Instructions to follow. A verbatim copy of every entry is required.

##### Extracted material #####

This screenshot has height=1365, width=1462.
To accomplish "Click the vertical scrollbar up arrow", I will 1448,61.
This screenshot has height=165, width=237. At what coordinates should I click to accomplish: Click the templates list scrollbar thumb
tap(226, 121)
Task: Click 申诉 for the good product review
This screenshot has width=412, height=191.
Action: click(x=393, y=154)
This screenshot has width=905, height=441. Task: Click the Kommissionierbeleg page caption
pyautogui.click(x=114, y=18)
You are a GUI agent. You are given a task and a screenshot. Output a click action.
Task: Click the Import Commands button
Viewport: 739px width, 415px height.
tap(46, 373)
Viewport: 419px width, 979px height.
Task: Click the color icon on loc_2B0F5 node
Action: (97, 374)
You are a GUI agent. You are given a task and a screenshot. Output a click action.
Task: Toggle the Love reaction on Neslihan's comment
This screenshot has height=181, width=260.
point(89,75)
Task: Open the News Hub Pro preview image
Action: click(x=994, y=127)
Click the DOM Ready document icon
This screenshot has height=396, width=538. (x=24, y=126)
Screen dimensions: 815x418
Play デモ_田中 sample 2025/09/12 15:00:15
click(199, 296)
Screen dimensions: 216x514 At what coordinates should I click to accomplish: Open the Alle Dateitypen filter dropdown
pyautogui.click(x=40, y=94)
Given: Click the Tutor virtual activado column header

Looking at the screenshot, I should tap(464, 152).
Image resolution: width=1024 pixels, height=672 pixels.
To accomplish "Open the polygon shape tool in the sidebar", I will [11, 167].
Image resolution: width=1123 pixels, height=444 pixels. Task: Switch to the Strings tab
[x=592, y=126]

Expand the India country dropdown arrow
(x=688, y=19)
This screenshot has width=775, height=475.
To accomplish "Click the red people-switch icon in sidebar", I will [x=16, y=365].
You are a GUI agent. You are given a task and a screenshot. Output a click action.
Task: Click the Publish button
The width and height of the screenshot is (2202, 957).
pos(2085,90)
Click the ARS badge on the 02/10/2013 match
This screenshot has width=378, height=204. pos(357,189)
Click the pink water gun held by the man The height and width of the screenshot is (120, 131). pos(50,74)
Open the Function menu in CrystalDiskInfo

#####

Task answer.
This screenshot has height=1365, width=1462.
To accomplish "Click the vertical scrollbar up arrow", I will 1448,61.
This screenshot has height=165, width=237. At what coordinates should I click to accomplish: Click the templates list scrollbar thumb
tap(226, 121)
Task: Click 申诉 for the good product review
This screenshot has width=412, height=191.
Action: click(x=393, y=154)
This screenshot has width=905, height=441. Task: Click the Kommissionierbeleg page caption
pyautogui.click(x=114, y=18)
You are a GUI agent. You are given a task and a screenshot. Output a click action.
Task: Click the Import Commands button
Viewport: 739px width, 415px height.
tap(46, 373)
Viewport: 419px width, 979px height.
Task: Click the color icon on loc_2B0F5 node
Action: (97, 374)
You are a GUI agent. You are given a task and a screenshot. Output a click action.
Task: Toggle the Love reaction on Neslihan's comment
This screenshot has height=181, width=260.
point(89,75)
Task: Open the News Hub Pro preview image
Action: click(x=994, y=127)
Click the DOM Ready document icon
This screenshot has height=396, width=538. (x=24, y=126)
Screen dimensions: 815x418
Play デモ_田中 sample 2025/09/12 15:00:15
click(199, 296)
Screen dimensions: 216x514 At what coordinates should I click to accomplish: Open the Alle Dateitypen filter dropdown
pyautogui.click(x=40, y=94)
Given: Click the Tutor virtual activado column header

Looking at the screenshot, I should tap(464, 152).
Image resolution: width=1024 pixels, height=672 pixels.
To accomplish "Open the polygon shape tool in the sidebar", I will [11, 167].
Image resolution: width=1123 pixels, height=444 pixels. Task: Switch to the Strings tab
[x=592, y=126]

Expand the India country dropdown arrow
(x=688, y=19)
This screenshot has width=775, height=475.
To accomplish "Click the red people-switch icon in sidebar", I will [x=16, y=365].
You are a GUI agent. You are given a task and a screenshot. Output a click action.
Task: Click the Publish button
The width and height of the screenshot is (2202, 957).
pos(2085,90)
Click the ARS badge on the 02/10/2013 match
This screenshot has width=378, height=204. pos(357,189)
Click the pink water gun held by the man The height and width of the screenshot is (120, 131). pos(50,74)
Open the Function menu in CrystalDiskInfo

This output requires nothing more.